[[ Text block, beginning ]]

|Not a member? Sign up now!|
Treasury documents confirm research showing that privately-owned power companies charge more on average than publicly-owned ones, signalling future price rises if asset sales go ahead, Green Party Co-leader Russel Norman said today.
Green Party research using Ministry of Economic Development data shows that privately-owned power companies charge 12% more than publicly-owned companies on average. This matches with research by Molly Melhuish using data from the Powerswitch website.
In documents released under the Official Information Act, Treasury acknowledges "the fact that the average retail consumer in a contract with an SOE gentailer was paying less in February 2012 than if they were supplied by a privately-owned firm". Treasury claims that this is because private power companies target more expensive market segments but provides no analysis of this claim to account for the 12% price difference between public and private electricity providers.
"Privatisation would mean higher power prices for New Zealanders," said Dr Norman.
"Treasury has admitted that private power companies charge more than publicly-owned ones.
"It just stands to reason that private investors, with their higher cost of capital compared to the Crown, demand higher profit margins, which are created by charging higher prices.
"In fact, Contact's CEO has complained that his company can't raise its prices even further to make larger profits because the publicly-owned companies charge less and act as an anchor on power prices.
"Kiwis will not be reassured by the Government's blithe claim that selling our power companies won't result in higher power prices. We all remember the experience of the last round of asset sales.
"Higher power prices are another hidden cost of the Key-Banks Government's ideologically-driven asset sales programme," said Dr Norman.

[[ Text block, end ]]
[[ Extracted records, beginning ]]

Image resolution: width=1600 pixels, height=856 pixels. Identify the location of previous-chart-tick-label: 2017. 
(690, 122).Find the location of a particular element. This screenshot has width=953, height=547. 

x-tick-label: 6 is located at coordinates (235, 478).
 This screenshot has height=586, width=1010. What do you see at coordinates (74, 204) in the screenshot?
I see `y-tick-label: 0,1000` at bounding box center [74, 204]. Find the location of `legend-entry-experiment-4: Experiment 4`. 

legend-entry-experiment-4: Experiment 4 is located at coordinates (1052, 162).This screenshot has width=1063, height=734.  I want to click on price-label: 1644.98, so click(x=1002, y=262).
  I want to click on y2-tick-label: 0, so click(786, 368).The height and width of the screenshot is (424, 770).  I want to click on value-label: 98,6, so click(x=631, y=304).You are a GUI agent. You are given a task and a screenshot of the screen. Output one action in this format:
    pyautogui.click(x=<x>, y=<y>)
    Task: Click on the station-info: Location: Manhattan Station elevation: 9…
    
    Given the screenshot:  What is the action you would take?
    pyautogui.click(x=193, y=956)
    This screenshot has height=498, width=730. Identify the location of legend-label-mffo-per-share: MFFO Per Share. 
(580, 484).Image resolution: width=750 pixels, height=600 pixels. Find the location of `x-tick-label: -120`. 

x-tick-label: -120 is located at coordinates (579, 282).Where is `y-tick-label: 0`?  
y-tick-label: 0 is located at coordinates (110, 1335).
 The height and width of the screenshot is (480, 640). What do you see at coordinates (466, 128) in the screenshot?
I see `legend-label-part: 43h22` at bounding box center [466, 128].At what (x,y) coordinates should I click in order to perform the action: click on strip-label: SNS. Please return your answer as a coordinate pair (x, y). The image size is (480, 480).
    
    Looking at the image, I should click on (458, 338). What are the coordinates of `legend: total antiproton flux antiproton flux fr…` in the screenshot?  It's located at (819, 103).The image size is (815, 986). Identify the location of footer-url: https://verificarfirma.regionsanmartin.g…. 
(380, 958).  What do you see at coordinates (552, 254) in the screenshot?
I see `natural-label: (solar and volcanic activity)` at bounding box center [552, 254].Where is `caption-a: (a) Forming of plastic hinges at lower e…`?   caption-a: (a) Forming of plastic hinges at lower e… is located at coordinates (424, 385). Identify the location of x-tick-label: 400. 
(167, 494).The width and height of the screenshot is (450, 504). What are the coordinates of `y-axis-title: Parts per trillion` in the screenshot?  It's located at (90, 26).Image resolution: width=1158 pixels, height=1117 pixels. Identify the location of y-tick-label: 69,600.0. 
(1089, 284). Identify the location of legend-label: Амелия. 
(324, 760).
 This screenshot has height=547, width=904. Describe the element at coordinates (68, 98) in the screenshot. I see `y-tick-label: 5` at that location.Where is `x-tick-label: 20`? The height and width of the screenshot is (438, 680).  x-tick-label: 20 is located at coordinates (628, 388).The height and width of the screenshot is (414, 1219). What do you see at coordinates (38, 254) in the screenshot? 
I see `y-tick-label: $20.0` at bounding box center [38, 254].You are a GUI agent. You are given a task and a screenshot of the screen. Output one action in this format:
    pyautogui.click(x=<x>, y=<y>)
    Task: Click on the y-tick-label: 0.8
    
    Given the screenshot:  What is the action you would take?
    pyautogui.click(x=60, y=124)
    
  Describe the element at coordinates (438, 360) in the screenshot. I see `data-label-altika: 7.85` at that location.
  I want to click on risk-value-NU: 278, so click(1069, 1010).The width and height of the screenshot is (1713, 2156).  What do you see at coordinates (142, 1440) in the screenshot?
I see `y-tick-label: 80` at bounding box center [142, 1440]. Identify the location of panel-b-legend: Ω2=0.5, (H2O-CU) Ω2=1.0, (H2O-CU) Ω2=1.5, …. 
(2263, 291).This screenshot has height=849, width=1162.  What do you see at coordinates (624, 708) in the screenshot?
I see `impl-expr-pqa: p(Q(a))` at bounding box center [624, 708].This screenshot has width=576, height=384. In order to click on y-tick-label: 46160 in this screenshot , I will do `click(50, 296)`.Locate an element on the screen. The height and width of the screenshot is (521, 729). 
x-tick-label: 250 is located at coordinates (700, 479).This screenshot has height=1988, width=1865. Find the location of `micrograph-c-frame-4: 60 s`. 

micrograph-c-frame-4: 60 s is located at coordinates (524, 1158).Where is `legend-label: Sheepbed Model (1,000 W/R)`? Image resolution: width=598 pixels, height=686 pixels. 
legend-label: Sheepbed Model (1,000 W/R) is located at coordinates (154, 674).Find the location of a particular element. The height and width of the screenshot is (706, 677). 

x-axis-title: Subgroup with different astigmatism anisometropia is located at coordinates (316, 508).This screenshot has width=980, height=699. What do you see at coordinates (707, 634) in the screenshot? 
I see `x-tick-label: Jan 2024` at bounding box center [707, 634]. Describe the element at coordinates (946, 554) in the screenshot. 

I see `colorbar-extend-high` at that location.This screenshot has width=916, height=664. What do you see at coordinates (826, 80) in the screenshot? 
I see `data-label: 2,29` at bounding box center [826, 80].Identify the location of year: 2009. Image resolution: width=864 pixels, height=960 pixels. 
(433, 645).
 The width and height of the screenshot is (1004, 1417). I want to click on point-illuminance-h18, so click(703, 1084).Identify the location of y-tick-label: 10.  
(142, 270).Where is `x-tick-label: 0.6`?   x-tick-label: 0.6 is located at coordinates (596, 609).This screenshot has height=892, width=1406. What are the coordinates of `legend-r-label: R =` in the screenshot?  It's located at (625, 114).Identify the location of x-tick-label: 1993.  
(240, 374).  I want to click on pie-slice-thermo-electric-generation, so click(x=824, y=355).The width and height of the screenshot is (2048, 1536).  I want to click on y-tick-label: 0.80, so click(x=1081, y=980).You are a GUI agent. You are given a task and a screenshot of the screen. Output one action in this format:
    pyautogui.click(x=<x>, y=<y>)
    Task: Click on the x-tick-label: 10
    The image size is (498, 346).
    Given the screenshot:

[[ Extracted records, end ]]

Activities:
a - In the press release on power prices, copy the passage from "Green Party research" up to and including "private electricity providers.".
b - According to the press release on power prices, how much more do privately-owned power companies charge on average than publicly-owned ones in the Green Party research?

Written responses:
a -
Green Party research using Ministry of Economic Development data shows that privately-owned power companies charge 12% more than publicly-owned companies on average. This matches with research by Molly Melhuish using data from the Powerswitch website.
In documents released under the Official Information Act, Treasury acknowledges "the fact that the average retail consumer in a contract with an SOE gentailer was paying less in February 2012 than if they were supplied by a privately-owned firm". Treasury claims that this is because private power companies target more expensive market segments but provides no analysis of this claim to account for the 12% price difference between public and private electricity providers.

b - 12% more.